Souza diz ser possível perceber um “equilíbrio político” entre esses candidatos, o que torna a eleição deste ano muito competitiva. Outras peças relevantes no tabuleiro eleitoral são o candidato João Roma, ex-ministro da Cidadania e apoiador do presidente Jair Bolsonaro, e os outros três candidatos (Giovani Damico, Kleber Rosa e Marcelo Millet), que são da esquerda e apoiam a candidatura de Lula para Presidência.

No caso de Roma, Souza analisa que o desafio do candidato é conseguir angariar votos dos bolsonaristas que também votam em ACM Neto.

“O maior desafio para o candidato João Roma é, de fato, conseguir se colocar como alguém que se diferencie do candidato ACM Neto para conseguir atrair esses votos. É o mesmo desafio que está colocado para Jerônimo, que é o candidato lulista dessas eleições e precisa reverter para si todas as intenções de votos dos lulismo”.

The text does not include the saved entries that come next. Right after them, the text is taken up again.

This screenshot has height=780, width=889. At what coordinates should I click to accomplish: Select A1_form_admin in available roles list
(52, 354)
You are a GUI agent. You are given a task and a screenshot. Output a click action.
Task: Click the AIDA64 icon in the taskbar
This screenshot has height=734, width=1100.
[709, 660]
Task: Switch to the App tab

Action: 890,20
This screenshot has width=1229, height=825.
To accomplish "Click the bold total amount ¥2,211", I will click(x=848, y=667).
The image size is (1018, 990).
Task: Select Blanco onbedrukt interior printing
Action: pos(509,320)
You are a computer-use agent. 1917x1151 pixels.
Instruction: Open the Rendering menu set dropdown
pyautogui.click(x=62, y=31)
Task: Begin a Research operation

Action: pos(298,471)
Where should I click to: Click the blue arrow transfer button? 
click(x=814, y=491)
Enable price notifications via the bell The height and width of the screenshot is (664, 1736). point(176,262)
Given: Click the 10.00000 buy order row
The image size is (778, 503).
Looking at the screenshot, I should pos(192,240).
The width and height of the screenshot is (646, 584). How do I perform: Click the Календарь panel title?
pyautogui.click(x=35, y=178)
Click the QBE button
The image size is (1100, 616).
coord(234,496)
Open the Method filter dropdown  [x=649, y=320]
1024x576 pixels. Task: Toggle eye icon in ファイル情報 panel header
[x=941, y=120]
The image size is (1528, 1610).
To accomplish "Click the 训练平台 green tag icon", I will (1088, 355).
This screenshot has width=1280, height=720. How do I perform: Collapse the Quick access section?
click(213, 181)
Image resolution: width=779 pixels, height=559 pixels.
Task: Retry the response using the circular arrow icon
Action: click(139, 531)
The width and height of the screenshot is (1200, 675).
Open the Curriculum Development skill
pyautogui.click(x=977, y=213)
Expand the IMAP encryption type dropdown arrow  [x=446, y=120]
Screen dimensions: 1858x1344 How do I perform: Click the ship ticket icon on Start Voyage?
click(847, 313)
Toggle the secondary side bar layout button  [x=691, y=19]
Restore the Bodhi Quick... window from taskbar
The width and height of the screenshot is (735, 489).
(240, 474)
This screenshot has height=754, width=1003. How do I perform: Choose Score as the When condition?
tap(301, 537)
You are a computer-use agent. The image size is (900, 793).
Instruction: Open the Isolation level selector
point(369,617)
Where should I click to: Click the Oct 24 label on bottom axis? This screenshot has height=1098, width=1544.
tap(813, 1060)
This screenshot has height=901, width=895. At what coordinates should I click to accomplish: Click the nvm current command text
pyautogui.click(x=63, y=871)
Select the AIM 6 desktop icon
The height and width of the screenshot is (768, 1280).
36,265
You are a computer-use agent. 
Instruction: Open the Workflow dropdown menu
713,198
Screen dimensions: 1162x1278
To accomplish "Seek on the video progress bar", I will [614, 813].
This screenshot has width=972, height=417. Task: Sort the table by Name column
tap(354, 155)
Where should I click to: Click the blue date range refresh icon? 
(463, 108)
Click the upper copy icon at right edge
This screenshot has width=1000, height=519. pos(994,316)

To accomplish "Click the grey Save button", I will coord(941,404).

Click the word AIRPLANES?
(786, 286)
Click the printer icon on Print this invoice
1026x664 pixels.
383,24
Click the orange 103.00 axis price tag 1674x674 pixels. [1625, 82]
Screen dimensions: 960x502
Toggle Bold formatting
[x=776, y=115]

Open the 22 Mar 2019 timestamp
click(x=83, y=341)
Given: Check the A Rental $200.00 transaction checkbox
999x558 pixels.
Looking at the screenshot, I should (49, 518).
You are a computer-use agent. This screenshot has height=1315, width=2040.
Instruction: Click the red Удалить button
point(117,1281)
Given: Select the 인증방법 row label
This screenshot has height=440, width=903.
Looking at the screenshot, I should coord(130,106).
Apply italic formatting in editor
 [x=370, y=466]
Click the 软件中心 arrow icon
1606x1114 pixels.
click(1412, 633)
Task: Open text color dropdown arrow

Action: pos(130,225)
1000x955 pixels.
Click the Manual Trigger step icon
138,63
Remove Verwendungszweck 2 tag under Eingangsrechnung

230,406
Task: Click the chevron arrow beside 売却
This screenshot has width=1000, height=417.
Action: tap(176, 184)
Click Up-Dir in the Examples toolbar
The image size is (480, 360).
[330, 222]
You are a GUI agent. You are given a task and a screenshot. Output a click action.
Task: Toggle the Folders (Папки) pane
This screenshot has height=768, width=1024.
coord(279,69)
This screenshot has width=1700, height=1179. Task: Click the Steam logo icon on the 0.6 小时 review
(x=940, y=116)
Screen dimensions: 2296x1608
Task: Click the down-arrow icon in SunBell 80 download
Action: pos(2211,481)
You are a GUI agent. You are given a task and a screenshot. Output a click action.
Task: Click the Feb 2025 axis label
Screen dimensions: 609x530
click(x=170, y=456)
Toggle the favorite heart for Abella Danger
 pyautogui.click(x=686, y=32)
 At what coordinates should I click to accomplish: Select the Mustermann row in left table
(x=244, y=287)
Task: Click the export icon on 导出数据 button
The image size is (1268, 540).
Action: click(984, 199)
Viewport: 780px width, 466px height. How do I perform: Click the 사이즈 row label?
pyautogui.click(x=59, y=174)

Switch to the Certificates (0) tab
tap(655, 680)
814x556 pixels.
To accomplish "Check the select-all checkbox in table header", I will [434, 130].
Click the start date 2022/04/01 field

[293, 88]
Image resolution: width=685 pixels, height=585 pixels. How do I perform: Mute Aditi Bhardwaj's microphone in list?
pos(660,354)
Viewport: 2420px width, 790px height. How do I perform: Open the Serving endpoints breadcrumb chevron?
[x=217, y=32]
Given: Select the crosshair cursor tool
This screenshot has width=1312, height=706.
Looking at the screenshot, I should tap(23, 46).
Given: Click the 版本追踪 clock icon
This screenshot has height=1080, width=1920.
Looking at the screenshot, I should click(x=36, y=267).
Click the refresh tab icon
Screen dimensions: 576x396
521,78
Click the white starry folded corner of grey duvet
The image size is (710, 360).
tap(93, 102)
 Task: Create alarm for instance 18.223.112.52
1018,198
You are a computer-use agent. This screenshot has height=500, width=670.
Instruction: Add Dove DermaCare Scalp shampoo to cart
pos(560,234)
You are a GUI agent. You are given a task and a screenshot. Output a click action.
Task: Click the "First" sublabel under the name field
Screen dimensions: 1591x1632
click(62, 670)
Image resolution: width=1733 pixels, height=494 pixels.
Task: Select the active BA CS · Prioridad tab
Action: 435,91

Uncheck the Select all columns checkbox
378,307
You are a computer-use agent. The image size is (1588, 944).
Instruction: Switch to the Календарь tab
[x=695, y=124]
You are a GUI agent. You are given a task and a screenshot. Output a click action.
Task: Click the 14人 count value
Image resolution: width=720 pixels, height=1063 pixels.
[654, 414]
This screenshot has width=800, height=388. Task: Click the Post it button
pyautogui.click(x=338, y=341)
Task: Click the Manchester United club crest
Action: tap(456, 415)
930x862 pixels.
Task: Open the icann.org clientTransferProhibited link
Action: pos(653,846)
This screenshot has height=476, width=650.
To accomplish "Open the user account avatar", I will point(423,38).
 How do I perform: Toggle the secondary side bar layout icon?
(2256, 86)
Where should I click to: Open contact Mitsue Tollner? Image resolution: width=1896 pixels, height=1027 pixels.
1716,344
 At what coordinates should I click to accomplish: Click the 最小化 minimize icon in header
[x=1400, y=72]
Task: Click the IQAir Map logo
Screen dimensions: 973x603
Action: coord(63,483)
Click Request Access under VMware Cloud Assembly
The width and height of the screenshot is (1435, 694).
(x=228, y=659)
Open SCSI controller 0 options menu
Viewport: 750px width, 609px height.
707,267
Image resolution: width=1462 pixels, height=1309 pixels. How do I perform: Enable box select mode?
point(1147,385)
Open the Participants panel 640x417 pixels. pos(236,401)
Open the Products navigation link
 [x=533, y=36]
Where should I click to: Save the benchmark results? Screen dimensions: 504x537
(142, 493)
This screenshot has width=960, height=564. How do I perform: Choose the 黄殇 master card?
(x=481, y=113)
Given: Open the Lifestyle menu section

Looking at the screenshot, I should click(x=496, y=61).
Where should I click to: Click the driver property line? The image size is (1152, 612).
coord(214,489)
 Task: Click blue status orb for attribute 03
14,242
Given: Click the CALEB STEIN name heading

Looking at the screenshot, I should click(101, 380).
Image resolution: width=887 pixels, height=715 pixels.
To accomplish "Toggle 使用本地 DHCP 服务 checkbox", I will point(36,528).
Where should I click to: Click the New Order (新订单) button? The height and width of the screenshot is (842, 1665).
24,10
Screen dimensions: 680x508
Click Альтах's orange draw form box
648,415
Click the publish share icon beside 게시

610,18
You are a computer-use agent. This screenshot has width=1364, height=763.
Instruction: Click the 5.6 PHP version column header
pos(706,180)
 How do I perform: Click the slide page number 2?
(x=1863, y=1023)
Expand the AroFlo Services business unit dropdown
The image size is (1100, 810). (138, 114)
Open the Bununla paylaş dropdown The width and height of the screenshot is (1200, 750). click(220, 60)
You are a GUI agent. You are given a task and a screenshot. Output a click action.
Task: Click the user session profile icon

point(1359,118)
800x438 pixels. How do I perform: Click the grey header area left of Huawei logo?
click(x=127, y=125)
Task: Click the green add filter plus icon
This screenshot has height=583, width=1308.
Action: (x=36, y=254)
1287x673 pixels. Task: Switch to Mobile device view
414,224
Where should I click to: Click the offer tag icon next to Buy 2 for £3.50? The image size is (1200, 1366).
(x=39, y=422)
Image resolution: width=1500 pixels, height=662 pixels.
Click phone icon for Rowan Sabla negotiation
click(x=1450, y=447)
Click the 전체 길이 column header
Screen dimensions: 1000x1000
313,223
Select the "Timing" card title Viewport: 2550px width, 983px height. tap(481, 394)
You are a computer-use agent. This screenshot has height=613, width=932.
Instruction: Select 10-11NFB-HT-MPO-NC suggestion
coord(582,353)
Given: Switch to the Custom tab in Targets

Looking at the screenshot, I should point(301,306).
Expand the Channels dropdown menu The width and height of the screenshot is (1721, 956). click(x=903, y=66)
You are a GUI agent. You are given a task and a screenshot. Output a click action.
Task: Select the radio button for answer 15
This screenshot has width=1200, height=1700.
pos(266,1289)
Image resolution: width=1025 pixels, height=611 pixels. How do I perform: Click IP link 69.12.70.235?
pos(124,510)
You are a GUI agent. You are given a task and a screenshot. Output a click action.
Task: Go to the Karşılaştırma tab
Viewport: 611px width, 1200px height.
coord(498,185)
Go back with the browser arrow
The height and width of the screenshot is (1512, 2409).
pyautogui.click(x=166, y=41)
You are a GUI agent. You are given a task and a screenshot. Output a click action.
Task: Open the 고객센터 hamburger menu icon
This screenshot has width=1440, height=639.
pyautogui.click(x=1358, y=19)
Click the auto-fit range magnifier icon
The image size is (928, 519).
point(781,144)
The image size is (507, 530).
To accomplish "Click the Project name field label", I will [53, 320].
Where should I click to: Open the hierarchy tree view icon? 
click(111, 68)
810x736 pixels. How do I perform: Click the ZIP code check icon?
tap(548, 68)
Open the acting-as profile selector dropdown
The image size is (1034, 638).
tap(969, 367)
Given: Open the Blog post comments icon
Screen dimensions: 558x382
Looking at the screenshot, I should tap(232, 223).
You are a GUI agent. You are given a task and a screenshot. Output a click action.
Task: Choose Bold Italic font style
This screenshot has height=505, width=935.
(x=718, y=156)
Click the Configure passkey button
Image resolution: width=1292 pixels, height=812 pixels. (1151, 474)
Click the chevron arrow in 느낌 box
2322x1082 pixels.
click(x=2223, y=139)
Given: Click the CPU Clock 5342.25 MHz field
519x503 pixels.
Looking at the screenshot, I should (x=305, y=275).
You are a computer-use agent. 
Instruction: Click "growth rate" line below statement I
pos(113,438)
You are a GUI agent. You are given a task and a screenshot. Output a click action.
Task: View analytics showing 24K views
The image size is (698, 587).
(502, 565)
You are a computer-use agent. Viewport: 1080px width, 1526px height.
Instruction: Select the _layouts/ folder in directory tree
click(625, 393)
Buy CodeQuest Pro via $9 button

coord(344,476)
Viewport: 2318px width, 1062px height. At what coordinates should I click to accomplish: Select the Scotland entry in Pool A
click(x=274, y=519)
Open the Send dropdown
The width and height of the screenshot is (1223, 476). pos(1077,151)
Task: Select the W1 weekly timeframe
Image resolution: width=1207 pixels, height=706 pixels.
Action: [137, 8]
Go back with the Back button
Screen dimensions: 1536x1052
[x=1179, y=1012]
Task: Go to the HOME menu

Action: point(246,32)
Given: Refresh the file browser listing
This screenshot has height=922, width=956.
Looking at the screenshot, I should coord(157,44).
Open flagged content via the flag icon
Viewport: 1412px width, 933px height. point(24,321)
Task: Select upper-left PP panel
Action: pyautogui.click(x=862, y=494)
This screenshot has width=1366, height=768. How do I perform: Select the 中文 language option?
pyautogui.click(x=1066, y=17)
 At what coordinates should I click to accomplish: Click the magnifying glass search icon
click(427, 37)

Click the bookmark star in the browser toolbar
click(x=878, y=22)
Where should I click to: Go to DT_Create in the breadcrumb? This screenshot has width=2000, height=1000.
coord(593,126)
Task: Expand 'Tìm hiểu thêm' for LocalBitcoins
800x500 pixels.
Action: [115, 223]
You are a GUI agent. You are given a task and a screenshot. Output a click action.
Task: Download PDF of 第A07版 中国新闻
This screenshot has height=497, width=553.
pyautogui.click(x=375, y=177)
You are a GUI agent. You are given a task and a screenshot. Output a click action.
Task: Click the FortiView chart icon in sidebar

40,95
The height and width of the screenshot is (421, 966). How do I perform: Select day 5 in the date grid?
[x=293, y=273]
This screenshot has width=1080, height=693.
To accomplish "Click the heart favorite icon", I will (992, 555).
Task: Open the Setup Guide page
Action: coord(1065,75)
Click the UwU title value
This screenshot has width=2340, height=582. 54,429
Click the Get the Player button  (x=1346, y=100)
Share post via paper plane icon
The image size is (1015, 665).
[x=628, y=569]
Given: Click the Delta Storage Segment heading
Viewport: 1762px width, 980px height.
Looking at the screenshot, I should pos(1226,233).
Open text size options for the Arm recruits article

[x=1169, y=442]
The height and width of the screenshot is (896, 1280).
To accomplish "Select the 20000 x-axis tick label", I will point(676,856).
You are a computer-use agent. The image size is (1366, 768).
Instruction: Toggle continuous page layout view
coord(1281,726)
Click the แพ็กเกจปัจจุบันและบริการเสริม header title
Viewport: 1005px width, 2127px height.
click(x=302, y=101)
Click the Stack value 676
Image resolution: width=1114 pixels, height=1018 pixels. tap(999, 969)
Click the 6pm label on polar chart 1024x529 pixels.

Para o cientista político Paulo Fábio Dantas, o cenário da política nacional, principalmente a disputa entre Jair Bolsonaro e Lula, é um ponto que pode influenciar o comportamento do eleitor nas urnas. No entanto, no pleito para governador, senador e deputado, é relevante a avaliação que os eleitores fazem da trajetória política dos candidatos no estado.

Dantas comentou também sobre as candidaturas ao Senado, posto que tem na disputa Cacá Leão (PP), Cícero Ribeiro (PCO), Marcelo Barreto (PMN), Otto Alencar (PSD), Raíssa Soares(PL) e Tâmara Azevedo (PSOL, em candidatura coletiva).

Paulo Fábio Dantas é cientista político, professor e pesquisador — Foto: Acervo pessoal

Paulo Fábio Dantas é cientista político, professor e pesquisador — Foto: Acervo pessoal

Um nome forte nesse quadro é o senador Otto Alencar, eleito em 2014 e que tenta a reeleição. Dantas acredita que a corrida pela vaga do Senado na Bahia seria mais competitiva se na lista de oponentes estivesse o vice-governador João Leão, que chegou a ser anunciado como candidato ao Senado, mas desistiu e foi substituído por seu filho Cacá Leão.“Podemos ter um quadro eleitoral em que se eleja um candidato a governador de uma chapa e um candidato a senador de outra chapa.”